多くの場合アンティーク塗装ではその楽器がどのくらい年月を立ったものなのかを想定しておらず古さの年代がめちゃくちゃです。

最初のビオラでもグランチーノの1700年頃ならあんなオレンジではダメです。
オリジナルのニスはオレンジでも良いですがそれは半分以下の面積しか残っていないのが普通です。それ以外のところは木の地肌の色である黄金色にしなくてはいけません。すべてオレンジなら100年以内の楽器です。そこに黒い傷をつけています。数十年使った楽器では傷は黒くなりません。楽器全体に汚れが付くと傷のところだけに残って黒くなるのです。表現している年代がバラバラです。

一方私が今やっているのも強烈なオレンジです。もっと赤くなりますが、これはモダン楽器を再現するものです。
そのため鮮やかなニスで良いわけです。
19世紀終わりくらいの感じをイメージしています。

しかしながら依頼内容はアンティーク塗装とはしていません。コストがかかりすぎるからです。
19世紀終わりの楽器のように古くは見えないでしょう。しかしちょっとニスが剥げている部分があることで視覚効果が生まれます。


それを目指すのが今回の塗装です。
どうなるか楽しみです。


さっきも出ましたが、ピエトロ・グァルネリ型のヴァイオリンの続きです。

バスバーなどは特に変わったことはできません。アーチが高いので形状はだいぶ違います。上下の端と中央の高さがほとんど同じくらいです。

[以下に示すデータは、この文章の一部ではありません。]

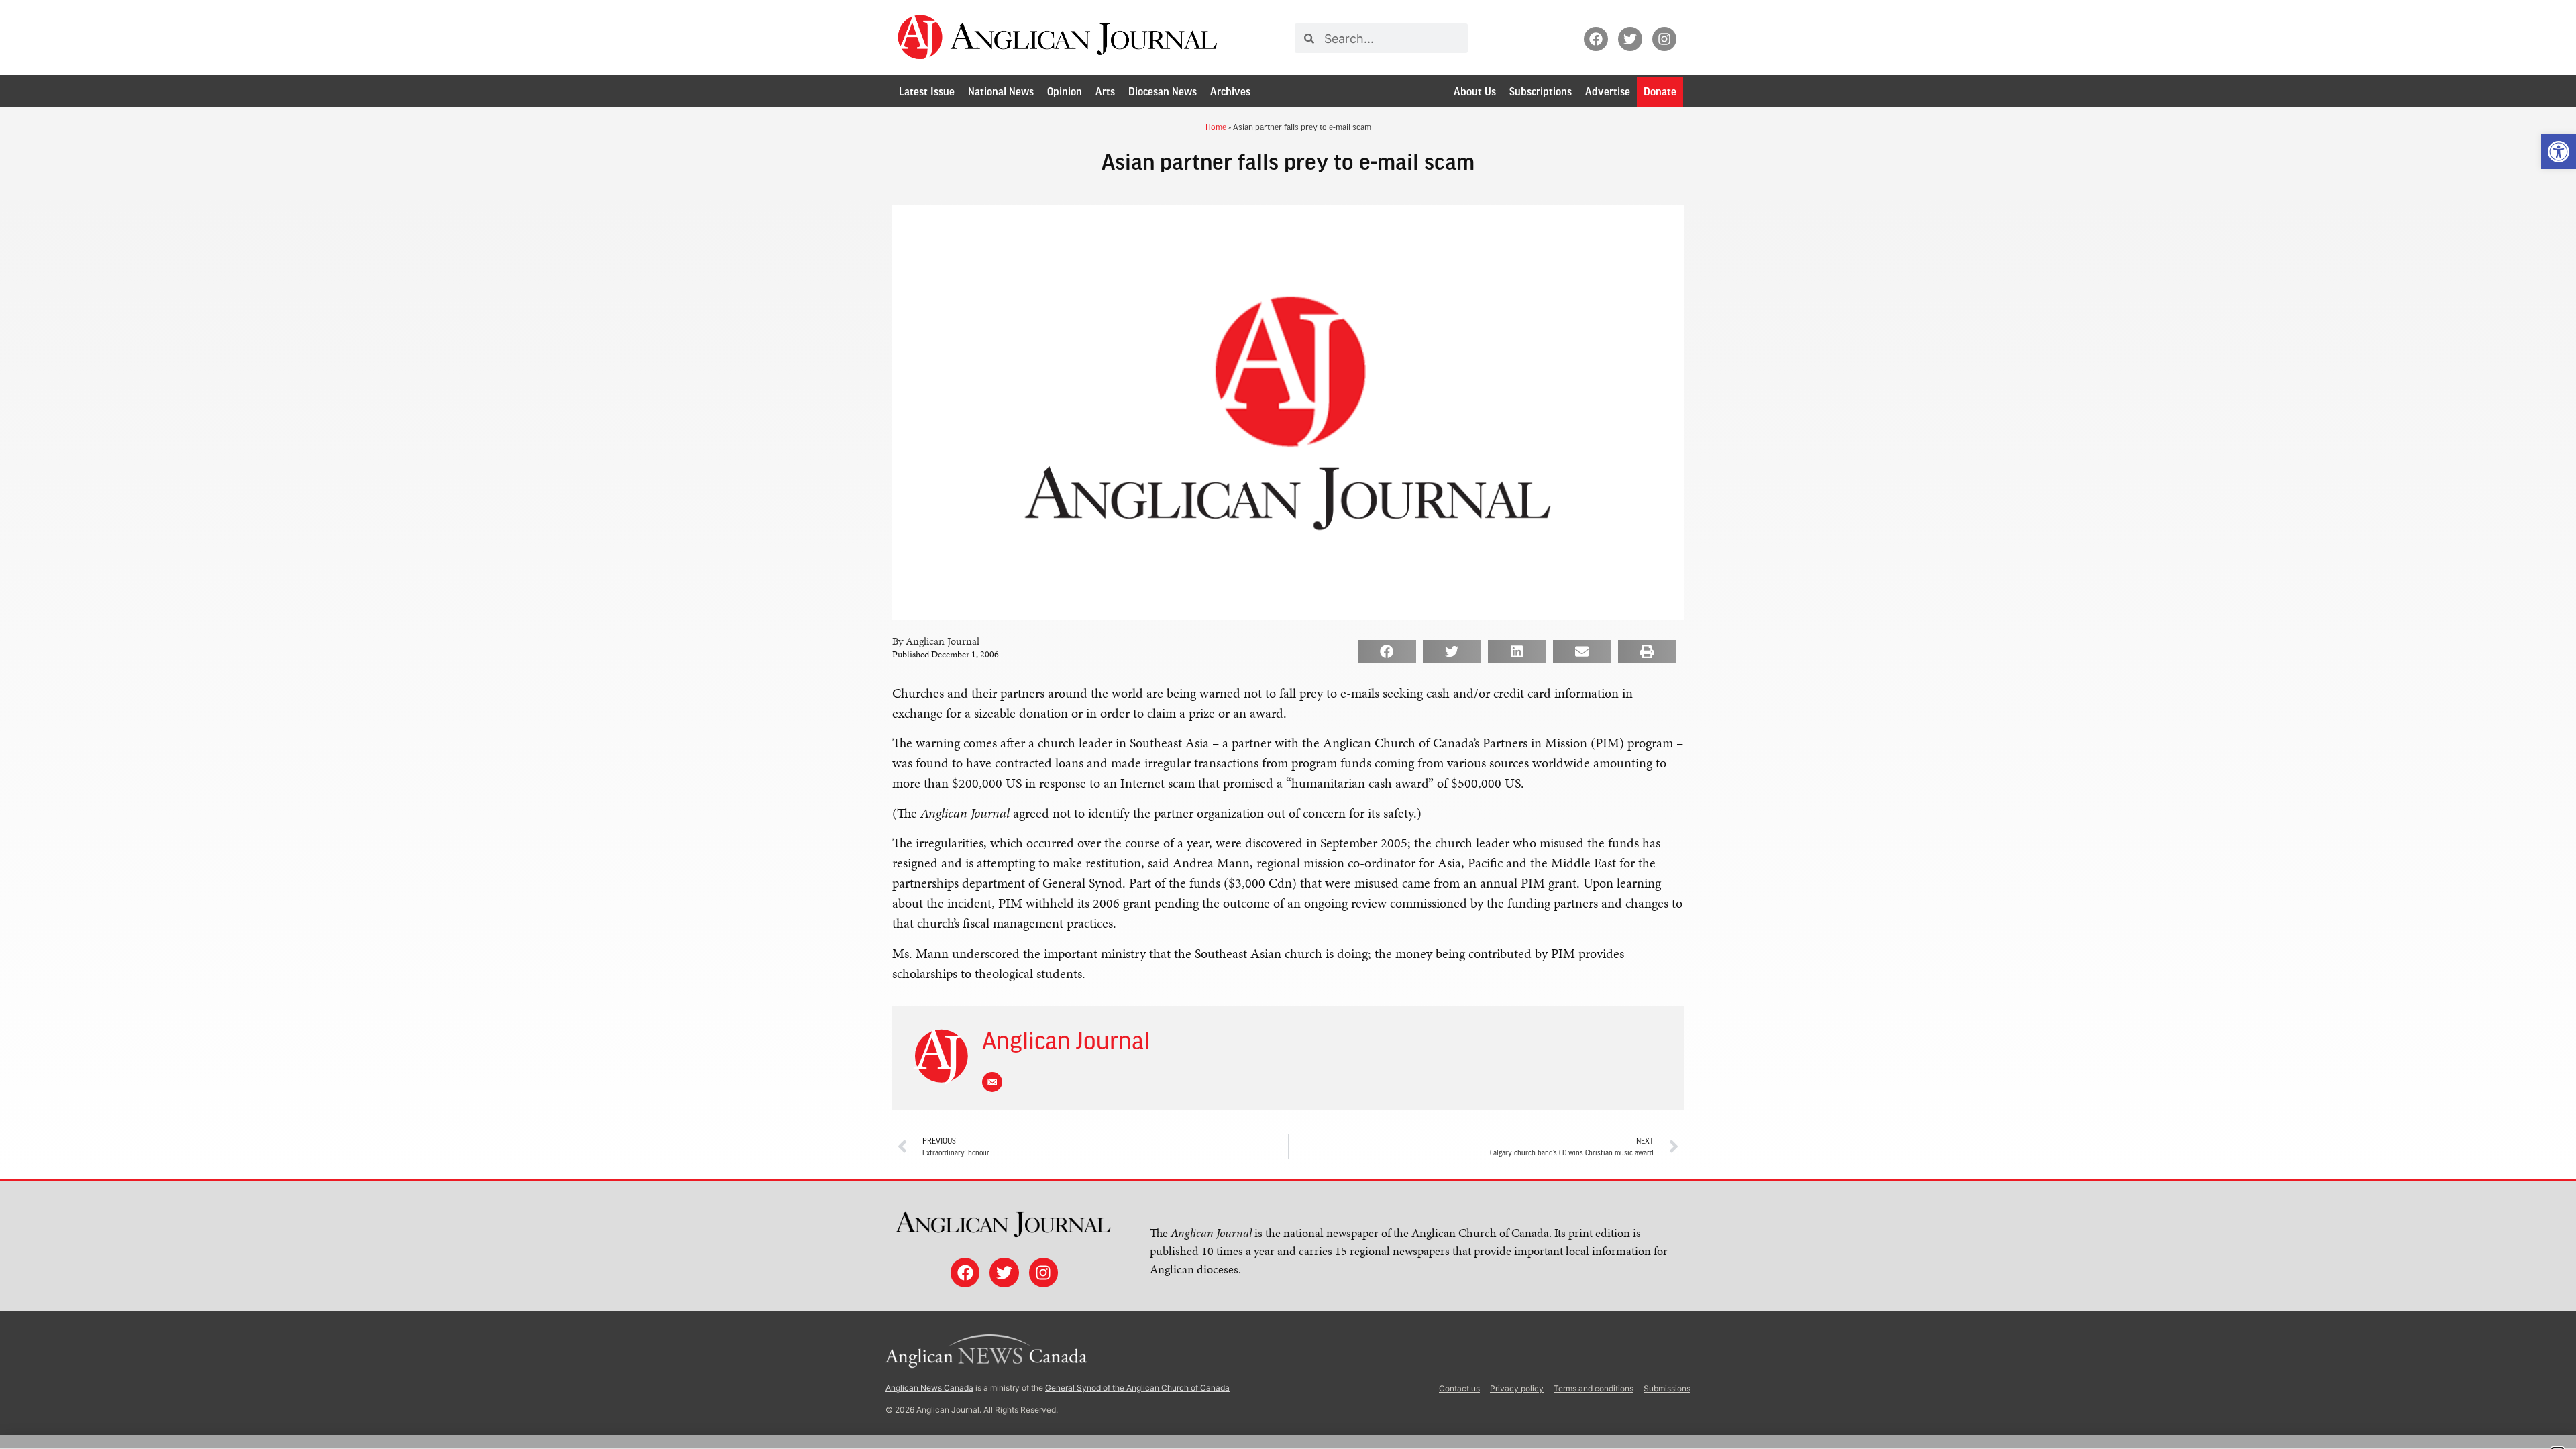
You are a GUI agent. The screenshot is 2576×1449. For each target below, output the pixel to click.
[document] (1288, 724)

中も古びたようにします。f字孔からのぞいて真っ白ならおかしいです。

胴体ができるとアーチの膨らみが違って見えます。

クレモナ派のオールド楽器という感じがします。

ネックの取り付けはとても難しいものです。
高いアーチの楽器の場合、モダンのネックはうまくつけることができません。

アーチが高いので駒の高さを標準にすればネックの角度がすごく斜めになってしまいます。
ネックが斜めになると表板を駒が押し付ける力が強くなります。弓矢を射るときに大きく引っ張ったほうが強い力で弓を射ることができるのと同じです。
力が強くなりすぎれば表板を押し付け自由な振動を妨げます。ふわっとした豊かな響きはなくなり締まった音になるはずです。表板の変形のリスクも高まります。

もしミディアムアーチの楽器と同じにするには写真のオレンジに塗った部分をアーチが高い分だけ高くしなくてはいけません。サドルも同様です。
この楽器では標準よりも4mmくらい高いですから9.5mmくらいになります。それは見るからに高すぎます。

高いアーチの楽器は私の経験上ネックが下がりやすいと思います。ネックが下がるというのは弦に引っ張られて角度が狂うことです。緑のラインが水平に近づいていきます。そうなると弦と指板との距離(弦高)が広くなって演奏しにくなります。
駒を低く削れば弦高は正しくなりますが、駒にかかる力が弱くなり音が弱くなってしまいます。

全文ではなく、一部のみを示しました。